__Brano scelto__
※
Writing-Surrealism (suggerito dalla mostra "I Rivoluzionari del 900",
Palazzo Albergati, Bologna)
Uno degli aspetti più interessanti della sperimentazione surrealista_ tale
che essa appare rivisitata nella mostra bolognese, "I Rivoluzionari del
'900" attualmente a Palazzo Albergati_ è la ricerca di un automatismo nella
creazione, nella “scrittura automatica” per esempio, modalità che libera
l’artista o il poeta dal controllo della ragione intesa come quella gabbia
di pensiero positivista borghese o del retaggio asfittico di una certa
tradizione estetica in inizio ventesimo secolo. L’automatismo, permettendo
di eludere il controllo della coscienza, costituiva una via privilegiata
per attingere a una sorgente più antica, perlopiù inconscia e liberare in
questo modo radicalmente l'arte dai vincoli della realtà quotidiana.
L’artista doveva semplicemente limitarsi a lasciar affiorare le linee e le
forme quasi casualmente nei disegni automatici di Arp e Masson,
nell’universo di segni primitivi di Joan Mirò o diversamente nelle
solarizzazioni e sovrapposizioni fotografiche di Man Ray. Il surrealismo,
liberando in tal modo il potere dell’immaginazione, intendeva riallacciarsi
direttamente alla sfera del sogno, dell’inconscio, in qualche caso
all’allucinazione prodotta dalla follia o al tutto possibile del gioco
d’infanzia.
Nella scrittura automatica, secondo Breton, l’intento surrealista del poeta
è quello di ottenere “ la rivelazione istantanea di tracce verbali la cui
carica psichica si comunica direttamente al sistema percettivo-cosciente”.
Gli accostamenti sorprendenti di soggetti su una tela, la scrittura
prodotta da sensazioni, memorie o idee in libera associazione o gli
incontri fortuiti con gli “oggetti trovati” sono alcune delle vie percorse
dal surrealismo per infondere nuova linfa vitale alla creazione artistica
di inizio novecento. Vorremo leggere qui di seguito alcune delle opere
viste a Palazzo in senso surrealista giustapponendo immagini e parole con
una simile libertà espressiva scaturita dall' incontro fortuito tra la
scrittura le linee, le forme i e colori.
Joan Mirò, “Women and birds”
“Comincio a dipingere e la forma diventa indice di qualcosa”

“E’ la traccia grossolana lasciata da un colpo di spatola nero, una
pennellata spessa e corposa su una tela bianca. La neve si riempie di forme
guizzanti, colorate e libere in un mare cromatico e gioioso, fluttuante
sullo sfondo. Chiazze di colore primario entrano in lotta tra loro come
degli opposti attraendosi e respingendosi senza sosta: rosso ardente e
infuocato, verde genuino, giovane e rigenerante, giallo vivido e
splendente, blu intenso e oltremarino. Al di sopra, una nera impronta si
avvolge a spirale, la trama di un gioco avverso del destino; una nuvola
oscura si propaga attraverso la tela, sopra il taglio netto di una corda
avvinghiante che si annoda su sé stessa fino a soffocarla. Si viaggia
attraverso i sensi nel campo magnetico creato sullo sfondo dai colori
primari: giallo, sensuale forza di vita, rosso essenza-radice, blu
oltremare, azzurro etereo, celestiale come il vagare di una mente nel
sogno, poi la traccia nera a raso, esposta e barrata in esterno sul bianco
candore. Esplosione violenta di un tratto che marca irreversibile e
essenziale.
※
__Esercizi__
1. Secondo il brano, in quale palazzo è attualmente allestita la mostra "I Rivoluzionari del '900"?
2. Ricopia dal brano il passo che va da "Uno degli aspetti" fino a "della realtà quotidiana." compreso.
3. Indica se ciascuna affermazione concorda con il brano, rispondendo sì o no e citando le parole decisive del testo.
(a) L'automatismo permetteva di eludere il controllo della coscienza.
(b) Le solarizzazioni fotografiche sono attribuite a Joan Mirò.
(c) Secondo Breton, nella scrittura automatica il poeta mira alla rivelazione istantanea di tracce verbali.
Per svolgere gli esercizi usate soltanto il brano.

__Estratto dei dati__
※
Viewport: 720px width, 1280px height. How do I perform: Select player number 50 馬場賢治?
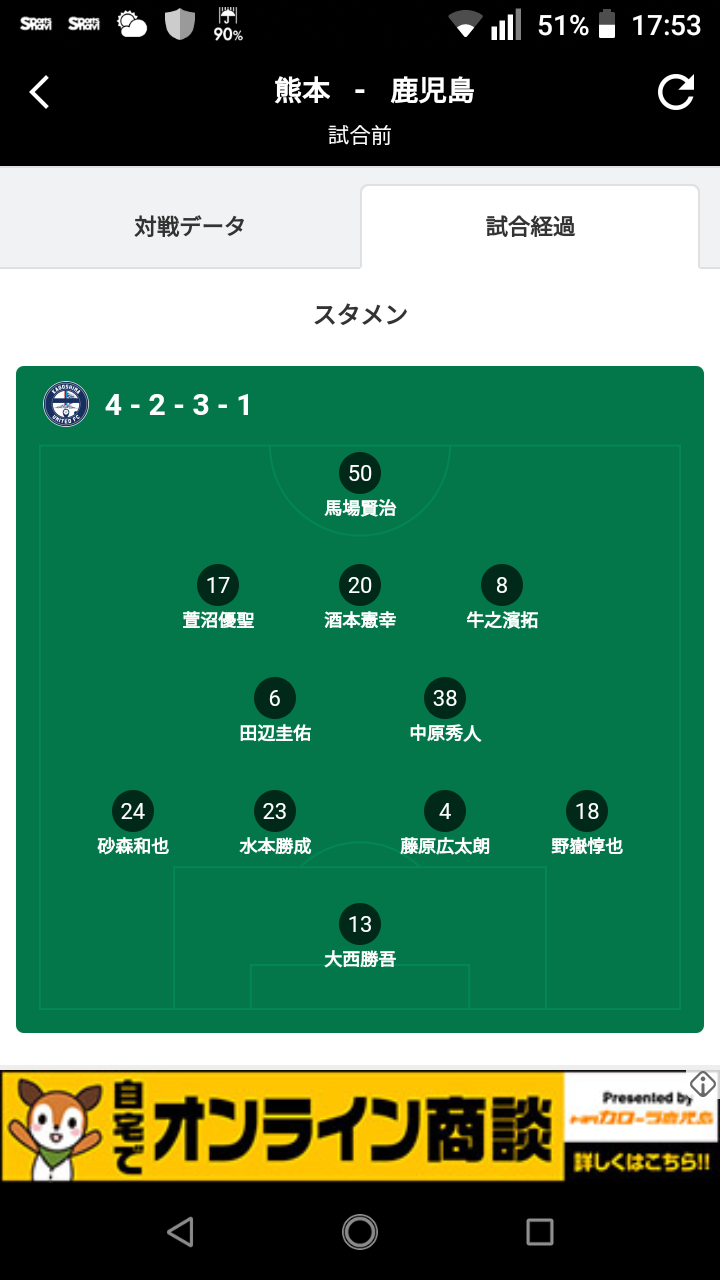pyautogui.click(x=360, y=486)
※
__Soluzioni degli esercizi__
1. A Palazzo Albergati, a Bologna.

2.
Uno degli aspetti più interessanti della sperimentazione surrealista_ tale
che essa appare rivisitata nella mostra bolognese, "I Rivoluzionari del
'900" attualmente a Palazzo Albergati_ è la ricerca di un automatismo nella
creazione, nella “scrittura automatica” per esempio, modalità che libera
l’artista o il poeta dal controllo della ragione intesa come quella gabbia
di pensiero positivista borghese o del retaggio asfittico di una certa
tradizione estetica in inizio ventesimo secolo. L’automatismo, permettendo
di eludere il controllo della coscienza, costituiva una via privilegiata
per attingere a una sorgente più antica, perlopiù inconscia e liberare in
questo modo radicalmente l'arte dai vincoli della realtà quotidiana.

3.
(a) Sì: "L’automatismo, permettendo di eludere il controllo della coscienza".
(b) No: "solarizzazioni e sovrapposizioni fotografiche di Man Ray".
(c) Sì: "la rivelazione istantanea di tracce verbali".